_Brief_
Present the rows below as a numbered list, skipping blank lines and omitting the pictures.

[Items listed in a dataset]
----------

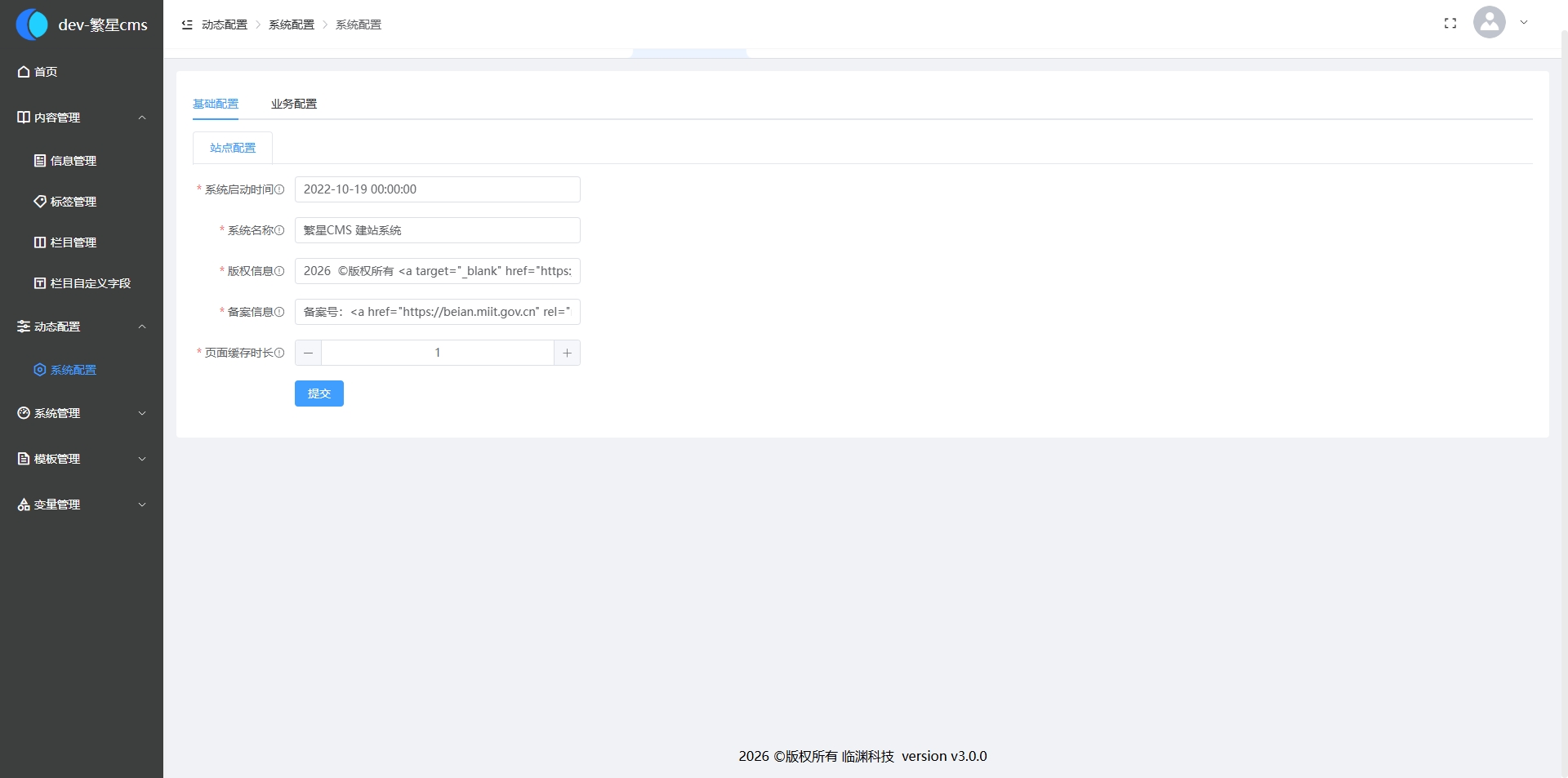Click the sidebar collapse icon beside breadcrumb

187,24
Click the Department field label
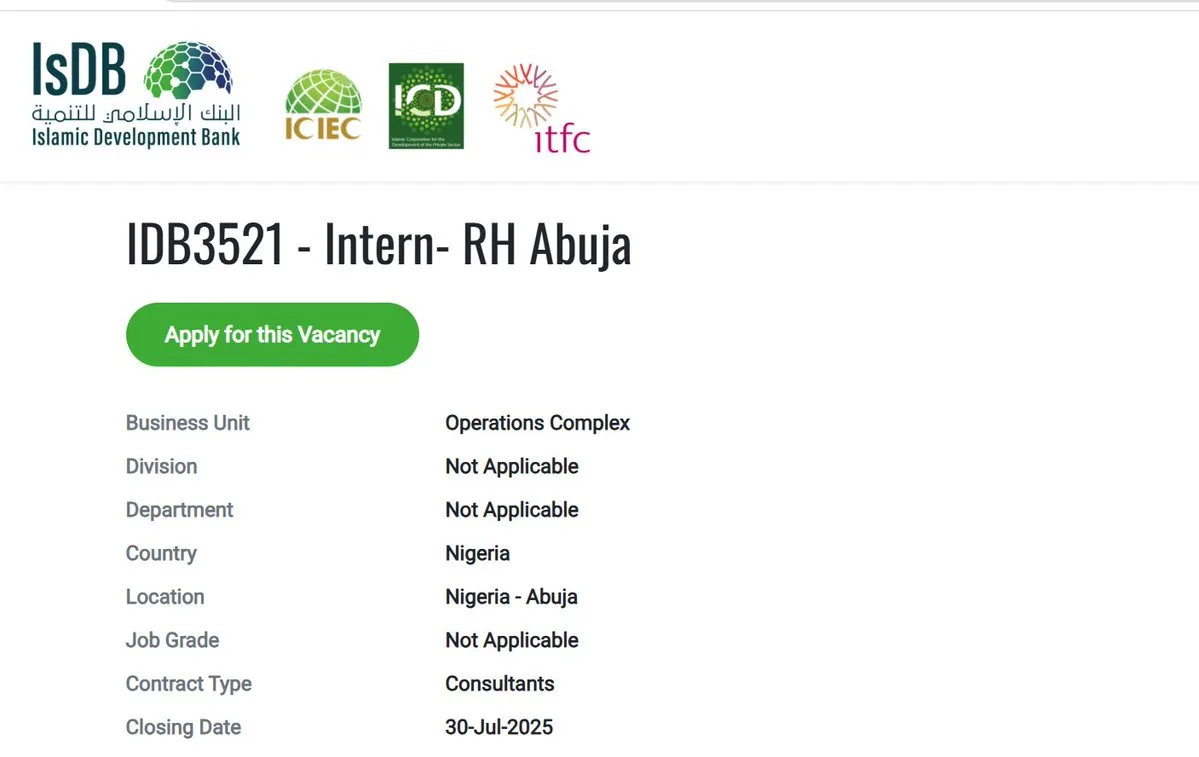 pos(179,510)
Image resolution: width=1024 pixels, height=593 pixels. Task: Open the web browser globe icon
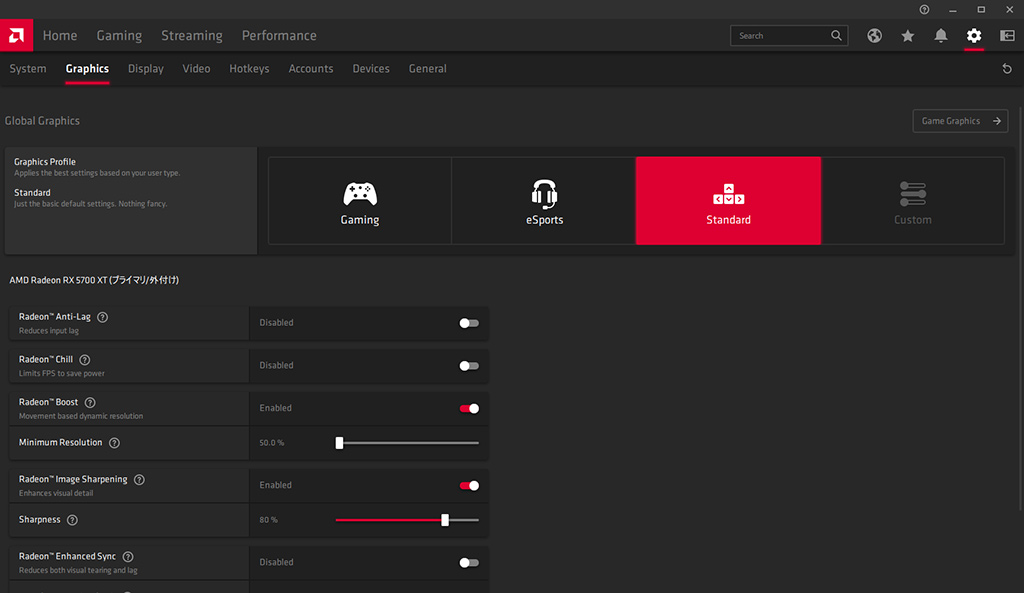coord(875,36)
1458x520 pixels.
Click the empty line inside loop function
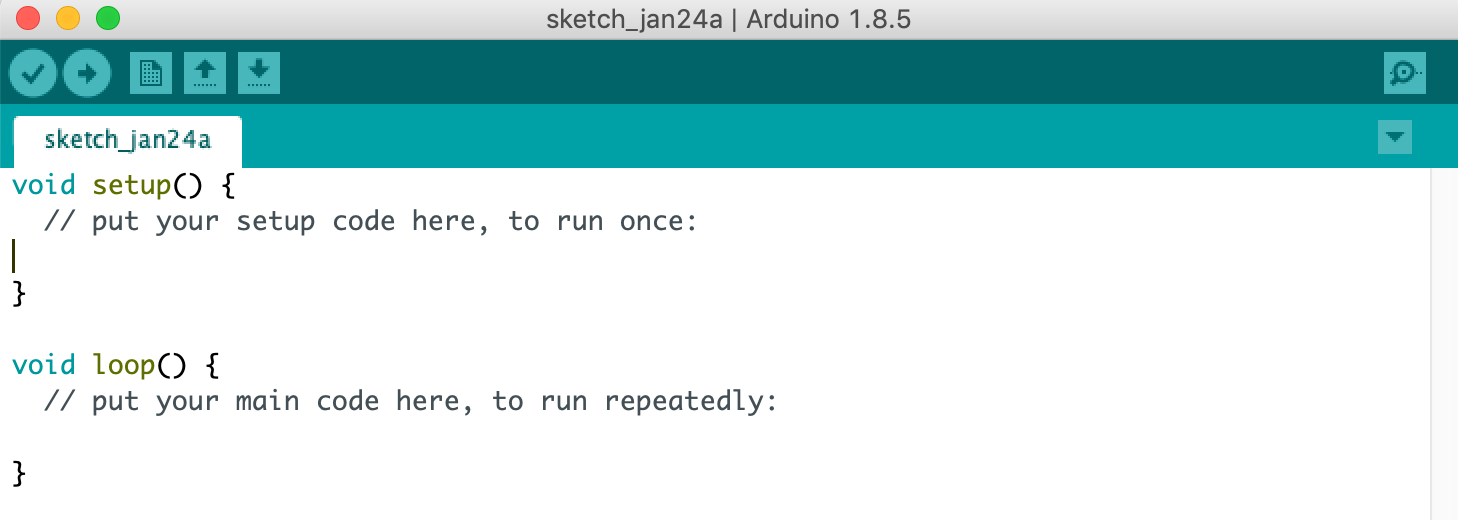coord(200,437)
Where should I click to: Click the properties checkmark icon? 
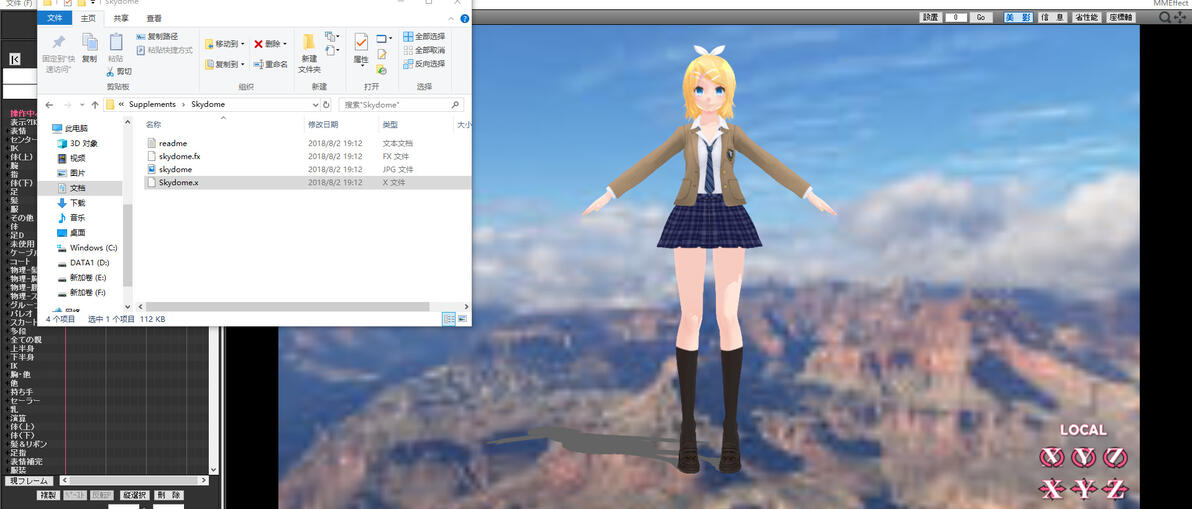pos(361,42)
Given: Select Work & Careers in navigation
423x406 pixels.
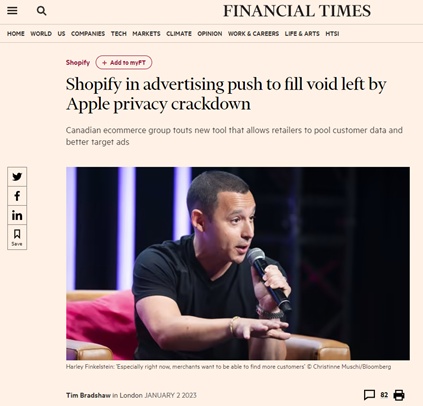Looking at the screenshot, I should click(x=253, y=34).
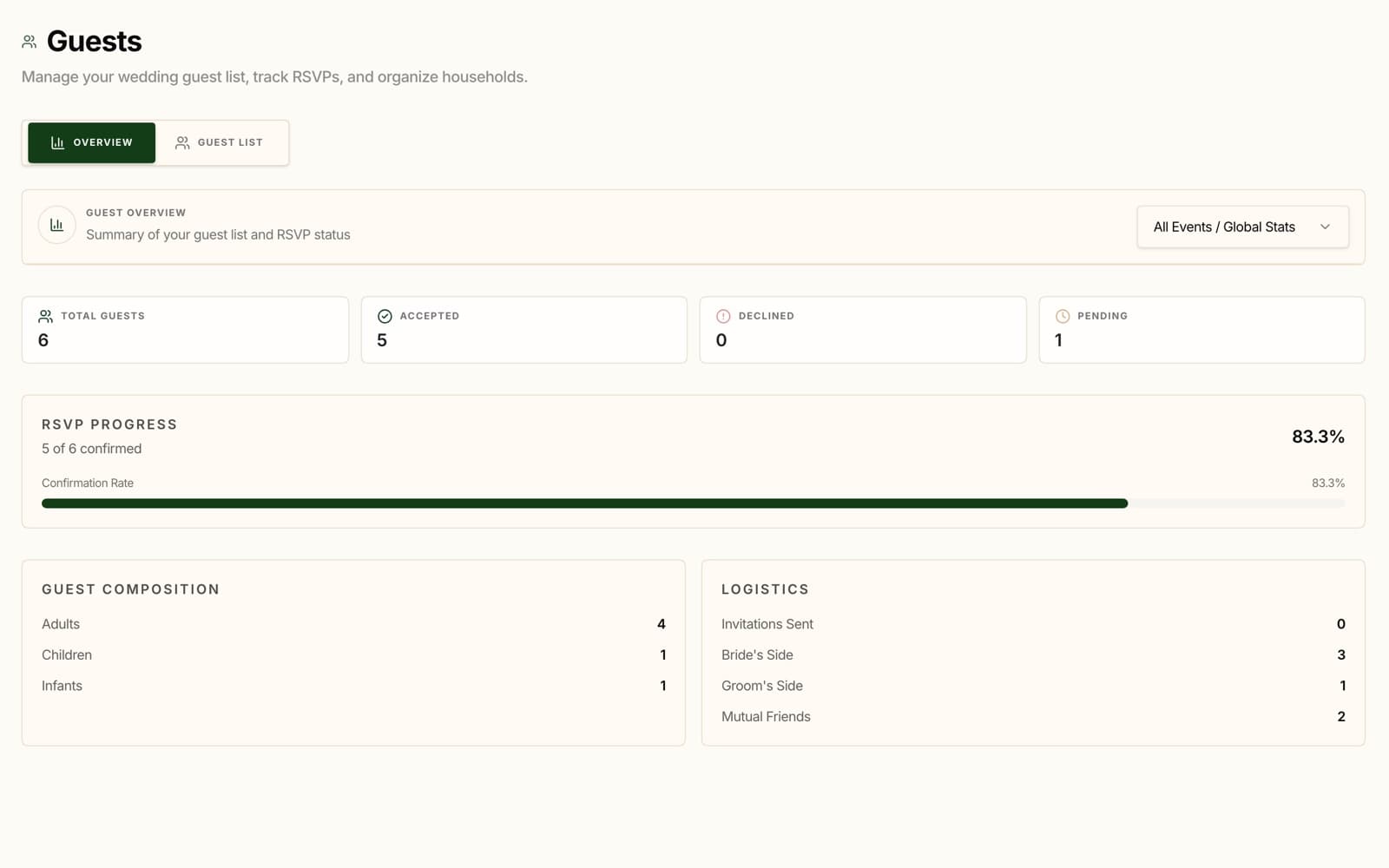This screenshot has width=1389, height=868.
Task: Click the round chart icon beside Guest Overview
Action: tap(56, 225)
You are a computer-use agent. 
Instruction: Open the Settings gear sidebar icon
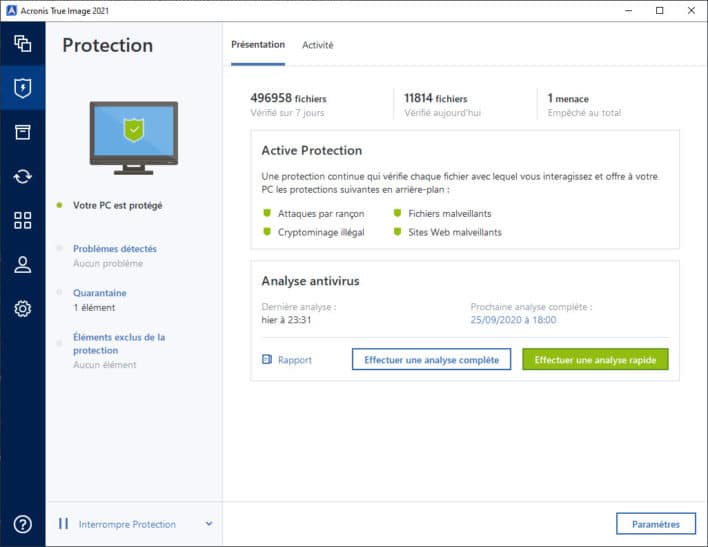(22, 309)
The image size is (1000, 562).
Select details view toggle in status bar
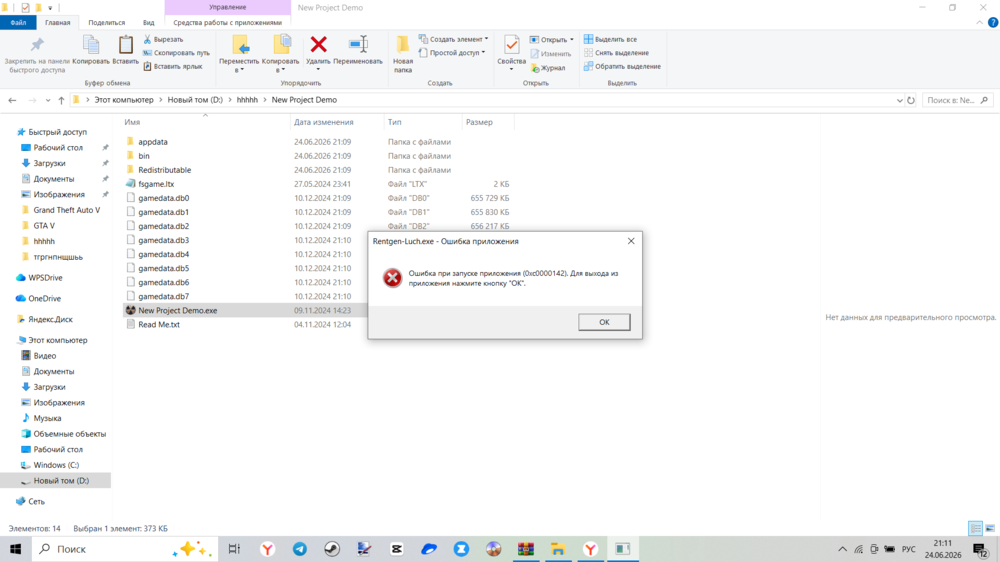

----------

_Full solution_
1. Click the sidebar collapse icon beside breadcrumb
2. 187,24
3. Click the Department field label
4.  pos(179,510)
5. Image resolution: width=1024 pixels, height=593 pixels. Task: Open the web browser globe icon
6. coord(875,36)
7. 1458x520 pixels.
8. Click the empty line inside loop function
9. coord(200,437)
10. Where should I click to: Click the properties checkmark icon? 
11. pos(361,42)
12. Given: Select Work & Careers in navigation
13. 423x406 pixels.
14. Looking at the screenshot, I should click(x=253, y=34).
15. This screenshot has width=1389, height=868.
16. Task: Click the round chart icon beside Guest Overview
17. Action: tap(56, 225)
18. You are a computer-use agent. 
19. Instruction: Open the Settings gear sidebar icon
20. (22, 309)
21. The image size is (1000, 562).
22. Select details view toggle in status bar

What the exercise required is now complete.